_WHAT THE TASK REQUIRES:_ Say the number of lines in the records below that hold the word "right", and only that number.

(Data extracted from a collection)

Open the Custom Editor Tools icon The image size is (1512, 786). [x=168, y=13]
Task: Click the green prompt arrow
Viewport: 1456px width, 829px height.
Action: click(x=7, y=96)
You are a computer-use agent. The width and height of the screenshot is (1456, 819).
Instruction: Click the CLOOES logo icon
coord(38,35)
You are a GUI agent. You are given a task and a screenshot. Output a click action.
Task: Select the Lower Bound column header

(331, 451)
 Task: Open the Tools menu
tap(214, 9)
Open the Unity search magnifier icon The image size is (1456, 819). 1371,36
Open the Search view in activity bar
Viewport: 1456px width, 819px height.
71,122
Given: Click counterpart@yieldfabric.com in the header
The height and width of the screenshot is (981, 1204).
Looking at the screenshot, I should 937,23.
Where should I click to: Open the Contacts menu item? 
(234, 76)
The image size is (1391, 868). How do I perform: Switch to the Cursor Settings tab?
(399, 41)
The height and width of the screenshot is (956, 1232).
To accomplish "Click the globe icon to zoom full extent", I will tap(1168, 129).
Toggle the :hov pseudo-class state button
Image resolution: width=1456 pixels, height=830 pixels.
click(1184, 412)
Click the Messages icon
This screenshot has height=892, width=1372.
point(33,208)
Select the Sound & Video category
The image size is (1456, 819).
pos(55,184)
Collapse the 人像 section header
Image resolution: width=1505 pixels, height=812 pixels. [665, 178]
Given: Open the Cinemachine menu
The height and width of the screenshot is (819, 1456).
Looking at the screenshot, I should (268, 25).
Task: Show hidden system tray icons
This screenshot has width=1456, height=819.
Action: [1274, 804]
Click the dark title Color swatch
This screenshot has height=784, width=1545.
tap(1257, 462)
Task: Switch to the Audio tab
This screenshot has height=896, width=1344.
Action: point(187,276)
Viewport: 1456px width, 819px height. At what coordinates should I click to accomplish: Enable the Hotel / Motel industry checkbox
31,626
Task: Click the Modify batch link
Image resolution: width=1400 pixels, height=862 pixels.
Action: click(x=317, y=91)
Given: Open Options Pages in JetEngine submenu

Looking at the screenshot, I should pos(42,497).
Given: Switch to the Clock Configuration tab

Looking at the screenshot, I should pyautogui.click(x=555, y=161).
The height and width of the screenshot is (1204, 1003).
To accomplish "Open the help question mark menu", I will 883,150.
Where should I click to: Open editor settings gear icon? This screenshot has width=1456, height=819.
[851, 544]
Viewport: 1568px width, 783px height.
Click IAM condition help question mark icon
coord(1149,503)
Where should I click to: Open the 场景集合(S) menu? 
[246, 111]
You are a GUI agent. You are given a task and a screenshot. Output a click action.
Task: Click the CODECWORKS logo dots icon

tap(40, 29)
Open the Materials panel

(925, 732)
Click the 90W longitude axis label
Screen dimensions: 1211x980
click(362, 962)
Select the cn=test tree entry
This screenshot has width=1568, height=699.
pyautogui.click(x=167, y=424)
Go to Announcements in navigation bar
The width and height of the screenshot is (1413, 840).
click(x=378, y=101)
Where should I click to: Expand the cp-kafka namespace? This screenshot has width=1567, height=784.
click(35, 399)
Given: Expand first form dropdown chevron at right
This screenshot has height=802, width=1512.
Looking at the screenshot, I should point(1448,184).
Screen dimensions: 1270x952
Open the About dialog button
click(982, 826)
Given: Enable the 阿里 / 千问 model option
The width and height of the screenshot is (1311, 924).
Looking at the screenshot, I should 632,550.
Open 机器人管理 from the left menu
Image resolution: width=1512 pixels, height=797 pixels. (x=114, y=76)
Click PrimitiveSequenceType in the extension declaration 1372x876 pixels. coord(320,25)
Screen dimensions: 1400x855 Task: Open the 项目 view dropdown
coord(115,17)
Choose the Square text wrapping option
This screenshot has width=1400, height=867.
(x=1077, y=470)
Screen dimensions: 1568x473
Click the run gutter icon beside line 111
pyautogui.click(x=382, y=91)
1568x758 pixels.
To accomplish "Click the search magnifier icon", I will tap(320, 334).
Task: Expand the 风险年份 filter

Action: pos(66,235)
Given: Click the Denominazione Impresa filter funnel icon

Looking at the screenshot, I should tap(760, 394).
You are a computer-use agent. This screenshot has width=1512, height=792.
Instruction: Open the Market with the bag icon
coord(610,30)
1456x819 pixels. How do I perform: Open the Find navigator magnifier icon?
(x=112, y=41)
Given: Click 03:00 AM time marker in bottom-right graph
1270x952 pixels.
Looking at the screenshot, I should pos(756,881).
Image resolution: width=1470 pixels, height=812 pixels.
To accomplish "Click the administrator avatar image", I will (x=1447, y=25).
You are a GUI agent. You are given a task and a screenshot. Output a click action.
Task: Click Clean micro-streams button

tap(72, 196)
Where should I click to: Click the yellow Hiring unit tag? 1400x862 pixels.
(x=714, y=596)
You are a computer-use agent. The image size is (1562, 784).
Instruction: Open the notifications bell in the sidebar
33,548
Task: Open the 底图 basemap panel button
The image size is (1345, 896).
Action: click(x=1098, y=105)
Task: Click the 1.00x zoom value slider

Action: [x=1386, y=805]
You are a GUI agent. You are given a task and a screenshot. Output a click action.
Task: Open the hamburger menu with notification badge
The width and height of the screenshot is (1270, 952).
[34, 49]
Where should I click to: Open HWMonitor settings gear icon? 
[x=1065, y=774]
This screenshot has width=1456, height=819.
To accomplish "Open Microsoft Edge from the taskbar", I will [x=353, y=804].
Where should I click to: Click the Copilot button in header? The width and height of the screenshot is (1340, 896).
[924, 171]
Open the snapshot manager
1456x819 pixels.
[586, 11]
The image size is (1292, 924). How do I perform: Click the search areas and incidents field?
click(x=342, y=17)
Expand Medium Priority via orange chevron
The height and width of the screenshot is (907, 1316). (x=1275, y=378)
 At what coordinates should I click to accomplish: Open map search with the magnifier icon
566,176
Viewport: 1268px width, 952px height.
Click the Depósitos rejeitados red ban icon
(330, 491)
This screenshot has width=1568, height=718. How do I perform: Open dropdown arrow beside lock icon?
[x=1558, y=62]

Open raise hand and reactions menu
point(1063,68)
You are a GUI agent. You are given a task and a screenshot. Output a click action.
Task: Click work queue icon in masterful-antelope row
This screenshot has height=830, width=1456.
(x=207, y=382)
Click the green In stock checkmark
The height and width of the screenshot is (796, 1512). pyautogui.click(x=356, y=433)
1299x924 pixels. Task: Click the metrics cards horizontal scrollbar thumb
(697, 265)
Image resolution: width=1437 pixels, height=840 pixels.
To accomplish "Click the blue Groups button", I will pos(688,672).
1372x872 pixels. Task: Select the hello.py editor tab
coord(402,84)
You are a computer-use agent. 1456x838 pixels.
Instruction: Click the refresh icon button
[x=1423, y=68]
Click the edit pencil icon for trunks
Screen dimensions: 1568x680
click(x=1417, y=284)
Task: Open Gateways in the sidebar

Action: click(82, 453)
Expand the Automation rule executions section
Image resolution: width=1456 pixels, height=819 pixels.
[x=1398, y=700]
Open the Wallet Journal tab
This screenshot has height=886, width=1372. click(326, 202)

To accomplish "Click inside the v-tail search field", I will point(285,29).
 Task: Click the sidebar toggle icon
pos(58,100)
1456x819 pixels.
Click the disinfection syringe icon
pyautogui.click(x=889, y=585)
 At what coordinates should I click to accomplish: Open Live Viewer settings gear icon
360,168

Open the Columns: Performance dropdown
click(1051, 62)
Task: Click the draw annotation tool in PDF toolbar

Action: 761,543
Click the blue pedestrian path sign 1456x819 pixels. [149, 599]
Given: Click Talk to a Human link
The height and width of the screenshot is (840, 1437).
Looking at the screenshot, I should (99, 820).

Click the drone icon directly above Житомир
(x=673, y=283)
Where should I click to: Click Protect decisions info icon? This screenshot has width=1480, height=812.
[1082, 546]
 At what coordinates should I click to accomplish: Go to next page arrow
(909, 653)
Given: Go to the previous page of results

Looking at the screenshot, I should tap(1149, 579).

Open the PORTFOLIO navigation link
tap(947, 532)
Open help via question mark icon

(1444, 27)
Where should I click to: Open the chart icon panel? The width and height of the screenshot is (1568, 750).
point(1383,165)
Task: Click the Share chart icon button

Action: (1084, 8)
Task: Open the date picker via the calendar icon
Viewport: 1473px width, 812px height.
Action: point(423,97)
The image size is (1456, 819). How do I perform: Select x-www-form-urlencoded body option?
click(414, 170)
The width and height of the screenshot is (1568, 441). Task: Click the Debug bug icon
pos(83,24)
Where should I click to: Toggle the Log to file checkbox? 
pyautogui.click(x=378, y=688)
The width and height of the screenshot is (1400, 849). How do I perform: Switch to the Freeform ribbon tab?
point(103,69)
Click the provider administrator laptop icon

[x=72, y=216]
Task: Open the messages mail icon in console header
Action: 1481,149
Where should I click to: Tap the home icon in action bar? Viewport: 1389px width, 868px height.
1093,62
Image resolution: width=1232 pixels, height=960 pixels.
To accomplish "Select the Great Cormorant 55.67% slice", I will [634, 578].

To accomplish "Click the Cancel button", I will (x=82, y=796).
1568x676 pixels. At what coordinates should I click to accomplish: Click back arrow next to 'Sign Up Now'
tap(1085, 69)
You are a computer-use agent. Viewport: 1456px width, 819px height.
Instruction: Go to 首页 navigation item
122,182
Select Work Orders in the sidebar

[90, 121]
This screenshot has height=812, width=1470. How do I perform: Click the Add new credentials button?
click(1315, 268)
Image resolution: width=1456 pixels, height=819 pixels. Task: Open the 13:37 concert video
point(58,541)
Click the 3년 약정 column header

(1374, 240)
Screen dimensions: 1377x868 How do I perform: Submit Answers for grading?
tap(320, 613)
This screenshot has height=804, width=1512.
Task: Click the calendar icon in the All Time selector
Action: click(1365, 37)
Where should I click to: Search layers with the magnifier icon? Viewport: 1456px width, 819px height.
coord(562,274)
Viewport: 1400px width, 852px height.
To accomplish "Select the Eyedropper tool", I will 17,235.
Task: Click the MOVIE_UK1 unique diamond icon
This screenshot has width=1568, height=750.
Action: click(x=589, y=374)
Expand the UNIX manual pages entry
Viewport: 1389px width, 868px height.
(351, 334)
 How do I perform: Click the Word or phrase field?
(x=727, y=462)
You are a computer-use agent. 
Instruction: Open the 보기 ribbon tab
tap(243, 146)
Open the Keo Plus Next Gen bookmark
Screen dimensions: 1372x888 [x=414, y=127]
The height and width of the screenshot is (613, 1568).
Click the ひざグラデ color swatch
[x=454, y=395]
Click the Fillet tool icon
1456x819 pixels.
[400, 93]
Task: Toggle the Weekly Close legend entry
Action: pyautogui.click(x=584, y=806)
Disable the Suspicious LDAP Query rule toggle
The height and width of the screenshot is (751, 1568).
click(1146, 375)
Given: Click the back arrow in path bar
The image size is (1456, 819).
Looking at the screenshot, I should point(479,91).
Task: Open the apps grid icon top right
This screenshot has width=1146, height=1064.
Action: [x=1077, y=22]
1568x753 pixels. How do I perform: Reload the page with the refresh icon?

_ANSWER FOR THE TASK:_ 3